Uses of Buoy Data


What are the buoys used for?

There are numerous applications for buoy data, which complement data collected through other means such as satellites:

  • Weather forecasts. Meteorological models routinely assimilate observational data, under the World Weather Watch, from various sources including satellites, weather balloons, land stations, floats, ships, and data buoys. Most of the models are global and assimilate observational data from all sources to generate national forecasts.
    Buoy data are crucial because deployed in data sparse ocean area where no other source of valuable data are available.
    • Marine forecasting. Buoy data are critical for producing improved marine forecasts.
  • Hurricane or Cyclone forecasts can be improved by placing drifting buoys (with sub surface temperature measurements) into hotspots
  • Seasonal Forecasting. Using data buoys and other instruments such as sub-surface floats, many advanced oceanographic models now can be used to predict global or regional events and other ocean disturbances.
  • Safety at sea. Several nations have successfully used surface wind and ocean current information from the buoys to help locate missing or overdue boats.
  • Assistance to fisheries. Sea surface temperature is an important tool to find many different species of fish. The buoys provide this information to weather centres daily. These centres, in turn, produce charts of sea surface temperature and distribute them to assist and also control fishing activity.
  • Environmental observations required in support of meteorological and oceanographic services and research are discussed in relevant WMO and IOC publications.
  • Satellite Calbration/Validation ...

Near-real time and Archived data

Climate prediction, meteorological and oceanographic research. For example, researchers use the data from the equatorial Pacific moorings (TAO) to predict future changes in the world's climate, such as the El Niño / Southern Oscillation phenomenon. El Niño events involve disruptions in the ocean surface winds and the upper ocean temperature pattern. These disruptions lead to seasonal climate variations and changes in fish migration patterns throughout the world ocean.
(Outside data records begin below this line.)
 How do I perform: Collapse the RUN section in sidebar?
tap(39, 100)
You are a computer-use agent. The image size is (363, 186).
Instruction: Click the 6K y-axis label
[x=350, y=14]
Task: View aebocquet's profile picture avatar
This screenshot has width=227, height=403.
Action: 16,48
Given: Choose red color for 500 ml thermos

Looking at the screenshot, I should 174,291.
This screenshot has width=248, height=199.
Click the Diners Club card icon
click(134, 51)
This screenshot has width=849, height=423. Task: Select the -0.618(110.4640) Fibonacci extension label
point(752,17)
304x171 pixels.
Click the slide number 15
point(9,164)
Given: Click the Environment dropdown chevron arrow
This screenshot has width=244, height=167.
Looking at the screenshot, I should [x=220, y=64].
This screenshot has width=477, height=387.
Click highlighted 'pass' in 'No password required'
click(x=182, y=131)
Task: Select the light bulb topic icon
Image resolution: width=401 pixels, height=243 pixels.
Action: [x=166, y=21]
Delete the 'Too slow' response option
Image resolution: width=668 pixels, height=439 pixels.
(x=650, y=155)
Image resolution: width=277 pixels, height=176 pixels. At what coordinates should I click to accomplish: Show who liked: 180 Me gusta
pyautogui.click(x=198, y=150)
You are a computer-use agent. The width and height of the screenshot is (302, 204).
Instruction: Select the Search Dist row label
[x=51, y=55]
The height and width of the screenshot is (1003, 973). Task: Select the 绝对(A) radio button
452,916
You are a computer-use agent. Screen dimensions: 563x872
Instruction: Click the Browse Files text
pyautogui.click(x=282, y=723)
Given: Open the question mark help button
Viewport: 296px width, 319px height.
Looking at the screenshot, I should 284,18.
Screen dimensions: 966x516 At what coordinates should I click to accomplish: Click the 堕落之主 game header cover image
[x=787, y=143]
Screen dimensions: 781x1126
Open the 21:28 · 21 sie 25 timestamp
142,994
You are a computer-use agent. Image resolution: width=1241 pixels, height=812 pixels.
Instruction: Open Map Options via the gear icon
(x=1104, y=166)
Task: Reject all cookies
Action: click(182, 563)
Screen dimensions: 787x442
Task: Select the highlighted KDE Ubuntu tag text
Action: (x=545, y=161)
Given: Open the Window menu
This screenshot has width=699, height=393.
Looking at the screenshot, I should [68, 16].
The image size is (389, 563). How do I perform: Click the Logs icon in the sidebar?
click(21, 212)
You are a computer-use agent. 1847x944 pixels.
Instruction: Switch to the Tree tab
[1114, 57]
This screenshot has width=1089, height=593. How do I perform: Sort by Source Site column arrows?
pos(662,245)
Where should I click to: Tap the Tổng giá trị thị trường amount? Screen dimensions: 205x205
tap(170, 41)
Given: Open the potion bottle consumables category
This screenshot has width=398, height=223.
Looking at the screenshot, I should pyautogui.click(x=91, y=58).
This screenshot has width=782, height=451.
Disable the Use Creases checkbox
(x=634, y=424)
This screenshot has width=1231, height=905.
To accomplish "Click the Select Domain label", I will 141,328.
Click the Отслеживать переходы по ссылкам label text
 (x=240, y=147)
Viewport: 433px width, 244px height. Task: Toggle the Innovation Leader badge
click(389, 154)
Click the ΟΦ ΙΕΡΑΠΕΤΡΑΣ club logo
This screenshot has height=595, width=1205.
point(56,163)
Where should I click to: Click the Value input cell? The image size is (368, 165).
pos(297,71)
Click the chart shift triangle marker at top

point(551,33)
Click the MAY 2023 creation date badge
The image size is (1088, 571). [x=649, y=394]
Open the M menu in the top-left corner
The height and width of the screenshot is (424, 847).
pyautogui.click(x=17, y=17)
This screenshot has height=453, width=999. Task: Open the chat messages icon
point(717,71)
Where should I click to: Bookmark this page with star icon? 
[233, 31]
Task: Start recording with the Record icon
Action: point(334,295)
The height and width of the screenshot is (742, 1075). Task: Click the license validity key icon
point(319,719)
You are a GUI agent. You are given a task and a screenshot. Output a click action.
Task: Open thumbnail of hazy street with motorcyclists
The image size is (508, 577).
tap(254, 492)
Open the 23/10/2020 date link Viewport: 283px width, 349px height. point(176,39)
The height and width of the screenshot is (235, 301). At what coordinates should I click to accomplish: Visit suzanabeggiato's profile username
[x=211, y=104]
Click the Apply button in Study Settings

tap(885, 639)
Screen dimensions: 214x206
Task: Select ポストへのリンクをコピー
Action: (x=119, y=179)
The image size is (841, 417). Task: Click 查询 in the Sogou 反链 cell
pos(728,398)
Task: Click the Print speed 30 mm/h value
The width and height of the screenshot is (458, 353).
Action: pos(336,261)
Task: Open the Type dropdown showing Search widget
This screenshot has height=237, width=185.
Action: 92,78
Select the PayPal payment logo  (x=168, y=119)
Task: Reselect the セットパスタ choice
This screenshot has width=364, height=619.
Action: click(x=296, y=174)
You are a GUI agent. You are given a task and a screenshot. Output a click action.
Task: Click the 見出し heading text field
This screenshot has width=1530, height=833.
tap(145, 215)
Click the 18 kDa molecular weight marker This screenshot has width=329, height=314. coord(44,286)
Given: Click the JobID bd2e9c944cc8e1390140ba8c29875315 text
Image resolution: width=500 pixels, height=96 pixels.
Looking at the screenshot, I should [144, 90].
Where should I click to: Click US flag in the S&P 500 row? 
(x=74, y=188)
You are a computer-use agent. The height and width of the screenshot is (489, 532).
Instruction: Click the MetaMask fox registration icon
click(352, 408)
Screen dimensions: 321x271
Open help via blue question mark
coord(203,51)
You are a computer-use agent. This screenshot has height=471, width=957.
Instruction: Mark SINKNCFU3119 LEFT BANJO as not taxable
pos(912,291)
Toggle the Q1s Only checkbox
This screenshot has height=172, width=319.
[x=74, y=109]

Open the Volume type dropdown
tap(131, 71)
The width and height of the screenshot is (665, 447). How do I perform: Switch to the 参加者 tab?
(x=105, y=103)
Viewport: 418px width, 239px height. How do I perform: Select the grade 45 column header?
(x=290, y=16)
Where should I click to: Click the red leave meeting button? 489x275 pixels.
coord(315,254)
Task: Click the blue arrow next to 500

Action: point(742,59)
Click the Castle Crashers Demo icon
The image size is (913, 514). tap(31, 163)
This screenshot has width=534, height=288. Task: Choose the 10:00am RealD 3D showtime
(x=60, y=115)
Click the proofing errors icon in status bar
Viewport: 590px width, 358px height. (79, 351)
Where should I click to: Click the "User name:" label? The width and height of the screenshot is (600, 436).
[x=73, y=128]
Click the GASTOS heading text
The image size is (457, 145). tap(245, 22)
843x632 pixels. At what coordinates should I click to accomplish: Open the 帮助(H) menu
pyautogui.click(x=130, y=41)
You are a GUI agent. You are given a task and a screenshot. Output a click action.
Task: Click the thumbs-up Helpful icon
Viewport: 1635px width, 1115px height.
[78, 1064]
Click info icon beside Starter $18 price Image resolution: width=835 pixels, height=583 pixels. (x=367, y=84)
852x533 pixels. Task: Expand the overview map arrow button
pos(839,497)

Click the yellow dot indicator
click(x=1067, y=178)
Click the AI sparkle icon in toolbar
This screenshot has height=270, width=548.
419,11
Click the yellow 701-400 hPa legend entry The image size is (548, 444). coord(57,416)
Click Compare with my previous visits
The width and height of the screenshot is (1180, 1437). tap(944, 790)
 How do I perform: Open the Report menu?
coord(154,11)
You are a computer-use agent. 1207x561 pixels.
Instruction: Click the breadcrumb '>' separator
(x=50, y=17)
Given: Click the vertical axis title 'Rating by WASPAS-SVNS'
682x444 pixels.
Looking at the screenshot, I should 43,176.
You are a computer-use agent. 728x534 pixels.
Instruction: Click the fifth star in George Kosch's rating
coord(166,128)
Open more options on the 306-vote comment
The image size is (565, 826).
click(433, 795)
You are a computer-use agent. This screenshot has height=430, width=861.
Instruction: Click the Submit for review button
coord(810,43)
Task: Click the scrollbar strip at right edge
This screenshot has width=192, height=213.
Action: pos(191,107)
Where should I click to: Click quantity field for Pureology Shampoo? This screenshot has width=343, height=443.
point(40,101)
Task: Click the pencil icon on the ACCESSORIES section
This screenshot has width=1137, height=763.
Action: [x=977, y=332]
The requirements for monitoring changes in climate have been specified by the Ocean Observations Panel for Climate (of GOOS/GCOS/WCRP), within the context of the Climate Module of the WMO-IOC-UNEP-ICSU Global Ocean Observing System (GOOS) and the related Global Climate Observing System (GCOS).

Assessments and Impact Studies

  • Studies are performed to demonstrate the impact of buoy data on the global observing system. Details of past studies are here.
  • Each month, charts of GTS data and Marsden square distribution are produced by Meteo France, to assess the spread and impact of GTS data from buoys and other in-situ platforms (.ps files).
  • Global Change Master Directory

How many buoys are needed?

Map of ideal 500 x 500 km dispersionThe scientific design for the global surface drifting buoy array originally called for 1250 buoys to be maintained worldwide in order to calibrate Sea Surface Temperature satellite data. One buoy was necessary, approximately every 500 kilometres over the entire global ocean to calibrate and validate existing and new satellites. 1250 buoys was adopted by the Global Ocean Observing System (GOOS) as the aim for the buoy network, with publication of the Scientific Design for the Common Module of the GOOS and the Global Climate Observing System (GCOS) in 1995. It was essentially a balance of the requirements defined by GCOS and Numerical Weather Prediction applications.

Other resources

ISDM (Canada) Scientific Data and Products.

NOAA/AOML (USA): Data assembly center | Poster

JCOMM Products bulletin: JCOMM products and services

WMO requirements documents:

Measurements being taken today

The variables measured by the data buoys generally include one or more of the following elements:

  • Atmospheric pressure (and tendency),
  • Wind speed and direction,
  • Air temperature,
  • Sea-surface and sub-surface temperature,
  • Sea-surface and sub-surface salinity,
  • Rainfall
  • Wave period and height (and wave spectra)
  • Relative Humidity. (Moorings only)
  • Down-welling Radiation. (Moorings only)
  • Currents from buoys
    • can be derived from drifting buoy locations, provided that the buoy is drogued
    • can be measured with Doppler Current meter or Acoustic Doppler Current Profilers
  • Other Biogeochemistry elements (CO2, O2, Fluorescence etc)

New Sensors

The constant evolution and improvement of forecasting, especially with the use of satellite data, means that data buoy instruments and the measurements taken also need to evolve. Recently, tests have been undertaken or are planned using drifting buoys for measurements such as:

  • Carbon (pCO2)
  • Sea Surface Salinity
  • Waves (2-dimensional wave spectra)
  • Very High Resolution Sea Surface Temperature
  • Deep ocean time series (Multi-disciplinary moorings)

The testing and addition of such sensors is due, in part, to information requirements of science and a need to understand the composition of the ocean ad its interaction with the atmosphere more, and in part to telecommunications systems now allowing more data to be sent in real-time.